■ **Problem description**: Word for word, restate each entry that appears below.

*** Task data ***

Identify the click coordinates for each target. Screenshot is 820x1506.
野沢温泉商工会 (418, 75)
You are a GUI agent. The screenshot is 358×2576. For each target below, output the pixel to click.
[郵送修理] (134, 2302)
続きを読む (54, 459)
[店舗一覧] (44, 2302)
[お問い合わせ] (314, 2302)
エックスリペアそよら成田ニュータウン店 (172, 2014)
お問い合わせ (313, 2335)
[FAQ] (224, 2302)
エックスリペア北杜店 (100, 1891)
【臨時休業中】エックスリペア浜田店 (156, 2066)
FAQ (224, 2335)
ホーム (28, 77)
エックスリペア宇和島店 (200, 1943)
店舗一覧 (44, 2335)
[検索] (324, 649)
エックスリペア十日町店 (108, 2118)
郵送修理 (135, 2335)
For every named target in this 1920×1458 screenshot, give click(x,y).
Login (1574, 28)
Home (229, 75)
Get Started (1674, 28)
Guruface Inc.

*** End of Task data ***

■ **Answer to this problem**:
Identify the click coordinates for each target. Screenshot is 820x1506.
野沢温泉商工会 (418, 75)
You are a GUI agent. The screenshot is 358×2576. For each target below, output the pixel to click.
[郵送修理] (134, 2302)
続きを読む (54, 459)
[店舗一覧] (44, 2302)
[お問い合わせ] (314, 2302)
エックスリペアそよら成田ニュータウン店 (172, 2014)
お問い合わせ (313, 2335)
[FAQ] (224, 2302)
エックスリペア北杜店 (100, 1891)
【臨時休業中】エックスリペア浜田店 (156, 2066)
FAQ (224, 2335)
ホーム (28, 77)
エックスリペア宇和島店 (200, 1943)
店舗一覧 (44, 2335)
[検索] (324, 649)
エックスリペア十日町店 (108, 2118)
郵送修理 (135, 2335)
For every named target in this 1920×1458 screenshot, give click(x,y).
Login (1574, 28)
Home (229, 75)
Get Started (1674, 28)
Guruface Inc.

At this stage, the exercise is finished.